The Room of Requirement was empty, which was just what Nico wanted. There was a perfectly good reason that he wasn't in the Ravenclaw common room for the Claiming.

He had never really been big on the Claiming, seeing as then, all the little second-years wanted to know who Nico's godly parent was and then either they idolized him for it or they were suddenly scared of the now-menacing fourth-year boy. It had gone on like that since Nico was claimed in his own second year. before he was claimed, he'd had friends in ever house, and in every year. Everyone wanted to be friends with the silver-tongued and charismatic Ravenclaw. When he was claimed, his circle of friends shrank exponentially, and suddenly there were few who still counted themselves as his friends. Over the next two years, he found himself once again surrounded by people, but now only those who wished for all the riches in the earth, or to secure themselves a place in the Elysian Fields. Nico turned them all away, no longer used to all the company.

That had changed when he met Harry. Harry Potter, the Boy-Who-Lived, the Chosen One, the son of Proserpina. Harry hadn't been afraid of his older half-brother, in fact he was more understanding of the son of Pluto than most adults were. Harry understood being turned away from everyone because of some reason or another, and then being thrust back into popularity for something you had no control over.

Harry brought with him others, those who would also help to change Nico for the better. Seamus and Dean, who made Nico laugh on the inside with their unresolved sexual tension. Victoria, who reminded Nico so much of her older sister it was scary and made him glad that he didn't have to put up with a hyper Bellatrix Cooper. Terry and Tony, who Nico couldn't tell if they were just friends or if they wanted to bang. Neville, who needed to get some self-confidence but still made a loyal friends of himself. Draco, who was Nico's current friend-in-high-place through his father's position, seeing as Nico wasn't about to claim his seat on the Wizengamot quite yet. Hermione, who managed to made Nico's face hot simply at the thought of her face.

All these people, not counting those who had stayed either on his side or neutral when he had been claimed, were the only people that Nico cared about at this point in life. The faraway people in Camp Jupiter and in Camp Half-Blood were nothing to him on the other side of the Atlantic Ocean.

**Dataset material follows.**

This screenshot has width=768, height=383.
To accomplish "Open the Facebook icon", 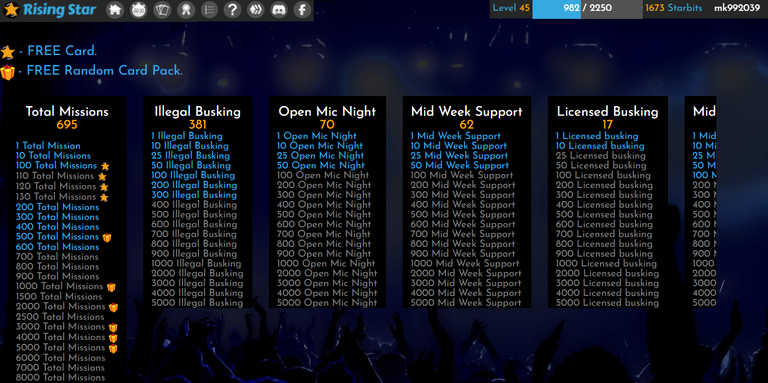I will tap(303, 10).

Nico slashed at another dummy. Over the summer, he had allowed himself to grow lax in his training, which left him with a lot of catching up to do during the school year. He had been busy trying to help his father convince Proserpina to come and stay in the Underworld for a few weeks that summer, which she was slightly reluctant to do. It had only been when Pluto and Nico revealed that Harry was going to come and stay in the last week of summer that she agreed. While Nico hadn't been ecstatic about Proserpina staying while Nico was there, too, he could at least put up with her as long as he only ever had to see her at meals. Nico still had his duties to attend to in the Underworld as the son of Pluto and as the king of ghosts, so more than once he left the Boy-Who-Lived under the watchful eye of Proserpina, whereupon Nico would find himself hurrying away from a discussion about planting seasons for jeweled flowers. Often, these talks would carry on throughout lunch and dinner, sometimes even the pair picking the conversation up from the night before at breakfast as if they had never stopped speaking at all. Nico and Pluto had perfected a nonverbal way of speaking to each other that didn't take nearly as long to get out, seeing as the longest thing said in their silent conversations was 'Oh gods, when will those two shut up about flowers'.

In any case, the dummy Nico was slashing at slashed right back, just as he had charmed it to do. Over the course of his years at Hogwarts, Nico had found himself editing spells to work more to his preferences, such as a way to make a dummy copy the fighting style of whatever took the caster's fancy. The dummy that Nico was up against had been spelled to fight like a renegade demigod, which had become increasingly more common over the past few years.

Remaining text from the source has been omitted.